Une filière encore limitée en France

Un réseau de froid produit de l’eau glacée dans des installations centralisées, puis la distribue par canalisations vers des bâtiments raccordés pour alimenter leurs équipements de rafraîchissement. Cette mutualisation est mise en avant pour limiter le recours à des climatiseurs individuels, réduire les rejets de chaleur dans la rue et mieux piloter la puissance appelée lors des pics de demande.

La France ne dispose encore que d’une cinquantaine de réseaux de froid urbain, essentiellement dans les grandes métropoles. L’exécutif veut doubler la capacité de cette technologie d’ici à 2030, alors que l’enquête annuelle 2025 de la Fedene, réalisée avec Amorce sous tutelle du SDES, recense 294 km de réseaux de froid ayant livré 0,9 TWh en 2024, avec 5 nouveaux réseaux et 204 bâtiments supplémentaires raccordés par rapport à 2023.

Les industriels cherchent à élargir ce marché aux villes moyennes. Engie a annoncé le 16 juillet 2026, avec Villes de France, un programme de 100 études de potentiel visant des villes et agglomérations de 10 000 à 100 000 habitants, tandis que Veolia indique travailler à des implantations reposant notamment sur des ressources locales, renouvelables ou de récupération.

La canicule de juin a testé les capacités

Le Haut Conseil pour le climat estime que « le développement des réseaux de froid sera particulièrement intéressant » pour « minimiser » le recours à la climatisation et « diminuer les effets d’îlots de chaleur ». L’Ademe recommande aussi d’anticiper, à l’échelle des collectivités, le besoin en réseaux urbains de froid dans les plans d’adaptation aux vagues de chaleur.
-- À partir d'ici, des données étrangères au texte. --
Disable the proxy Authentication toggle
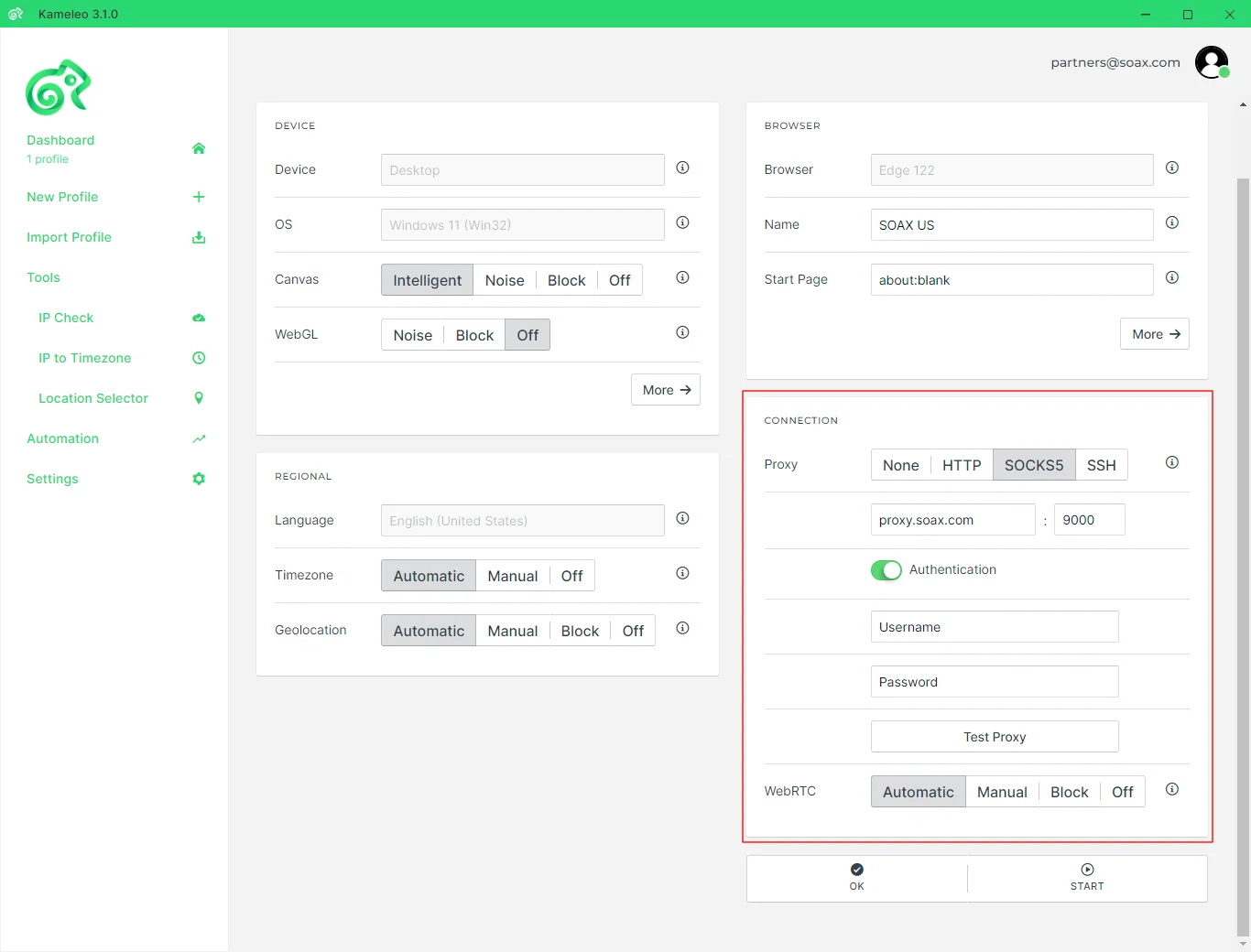The width and height of the screenshot is (1251, 952). pyautogui.click(x=886, y=570)
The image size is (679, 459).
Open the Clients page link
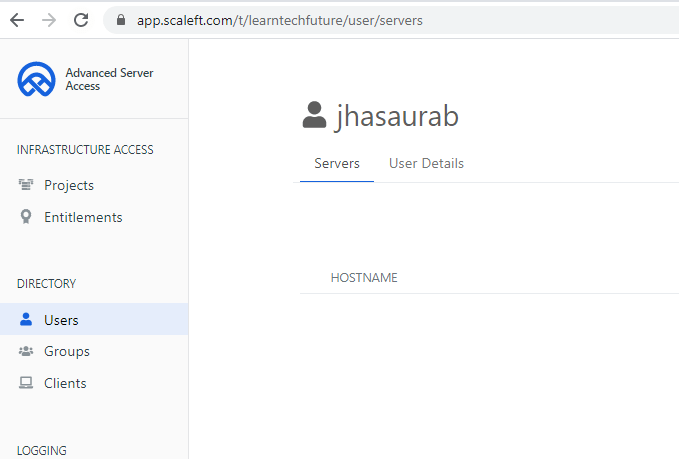tap(65, 383)
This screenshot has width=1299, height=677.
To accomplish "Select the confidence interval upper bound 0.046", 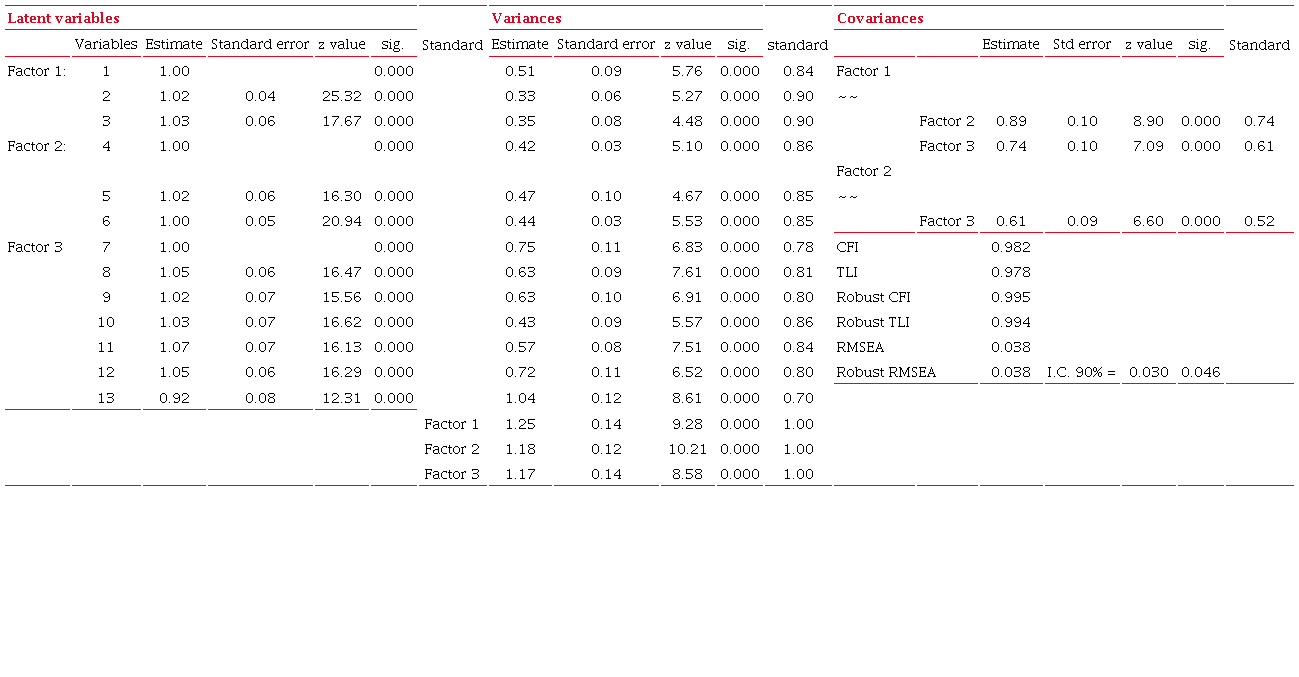I will [x=1200, y=372].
La vague de chaleur de juin 2026 a toutefois montré la sensibilité de ces infrastructures au dimensionnement de puissance. Météo-France a qualifié l’épisode du 17 au 30 juin de canicule précoce, durable et très intense, avec un dépassement de 40 °C à Paris les 24 et 25 juin. Entre le 18 et le 27 juin, les maximales ont dépassé 35 °C chaque jour dans la capitale.
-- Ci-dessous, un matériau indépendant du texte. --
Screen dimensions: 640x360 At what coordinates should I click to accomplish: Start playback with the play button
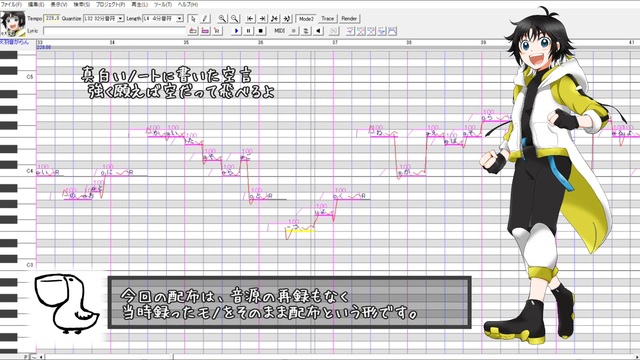[x=236, y=31]
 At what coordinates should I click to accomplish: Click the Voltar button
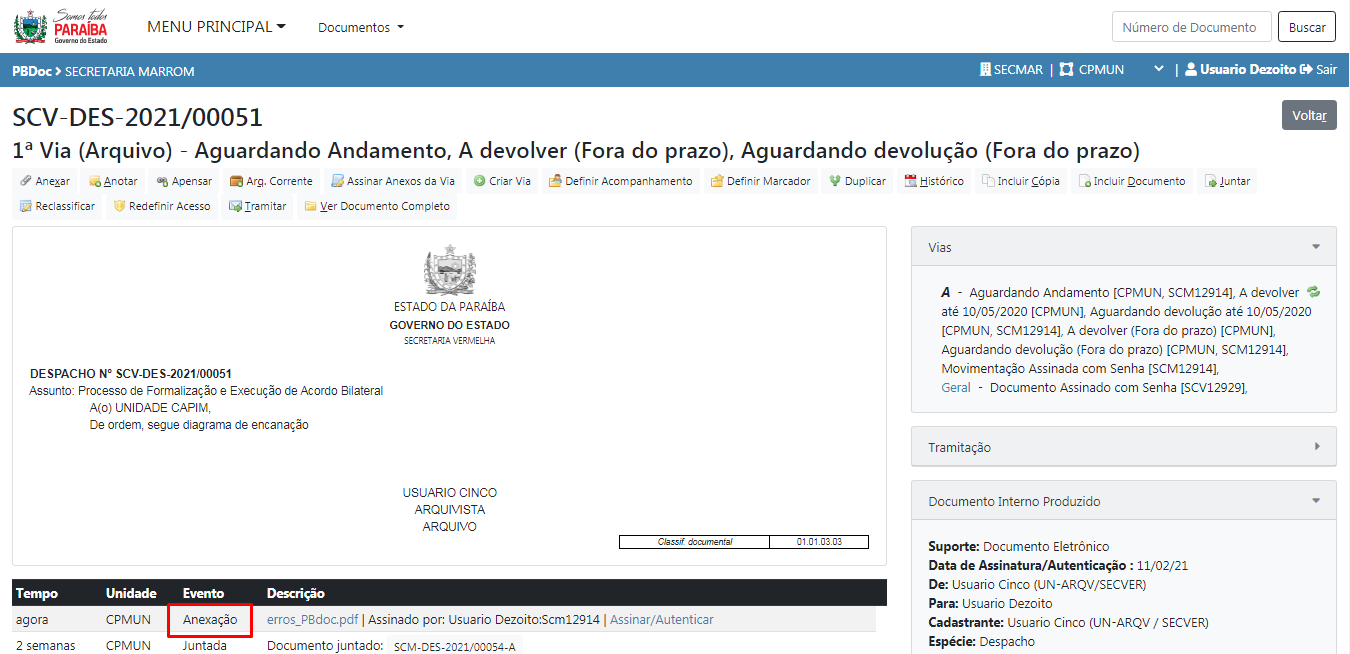pyautogui.click(x=1308, y=115)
À Paris, plusieurs sites raccordés ont subi des coupures de climatisation, dont le cinéma UGC des Halles et un bâtiment du groupe bancaire BPCE. « Le problème, c’est qu’à Paris vous avez des installations de production de froid dimensionnées pour une température maximale de 35 degrés », explique l’ingénieur Pascal Stabat, professeur en énergétique à l’École des mines de Paris.

Le quartier de La Défense, alimenté par le deuxième plus grand réseau de froid de France, a également connu des tensions sur ses réserves de glace nocturnes. Idex La Défense a ensuite affirmé avoir assuré « 100% de la continuité du service », en citant la « coopération » des abonnés, « qui ont respecté les consignes de climatisation autour de 26 degrés ».
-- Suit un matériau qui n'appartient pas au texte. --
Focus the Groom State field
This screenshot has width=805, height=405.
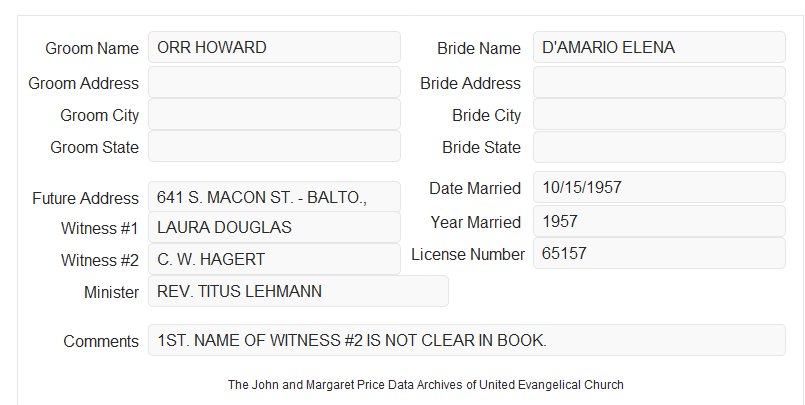[x=274, y=146]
La puissance installée devient le paramètre clé

Pour le directeur général adjoint d’Engie, Frank Lacroix, « il faudra à l’avenir s’assurer de renforcer la robustesse du réseau ». Pascal Stabat juge que la question n’est pas une impossibilité technique : « Il y a des réseaux de froid en Arabie saoudite, donc s’adapter à des températures plus élevées, on peut le faire. Mais il faut investir pour avoir davantage de puissance. Donc ça coûte plus cher ».

Des modèles réversibles cherchent à renforcer cette résilience en distribuant alternativement du chaud et du froid selon les besoins. Sur le plateau de Saclay, au sud de Paris, Veolia exploite un réseau de chaleur totalement réversible, dont la puissance permet de couvrir la production estivale de froid dans un ensemble mêlant usines, laboratoires, centres de recherche et équipements sportifs.

Cette architecture suppose toutefois une « mixité des usages » entre bâtiments raccordés, plus simple à concevoir dans des zones aménagées que dans des quartiers existants. Pascal Stabat souligne la difficulté d’implanter ce type de système dans un bâti où les fonctions tertiaires et résidentielles ont longtemps été séparées, alors que les réseaux de chaleur et de froid nécessitent des tracés denses et des besoins complémentaires.

Le raccordement des logements constitue l’autre front de développement. Les réseaux de froid desservent aujourd’hui surtout des immeubles tertiaires, mais Frank Lacroix dit travailler à la possibilité de « ramener le froid, à Paris, via les cours intérieures » des immeubles.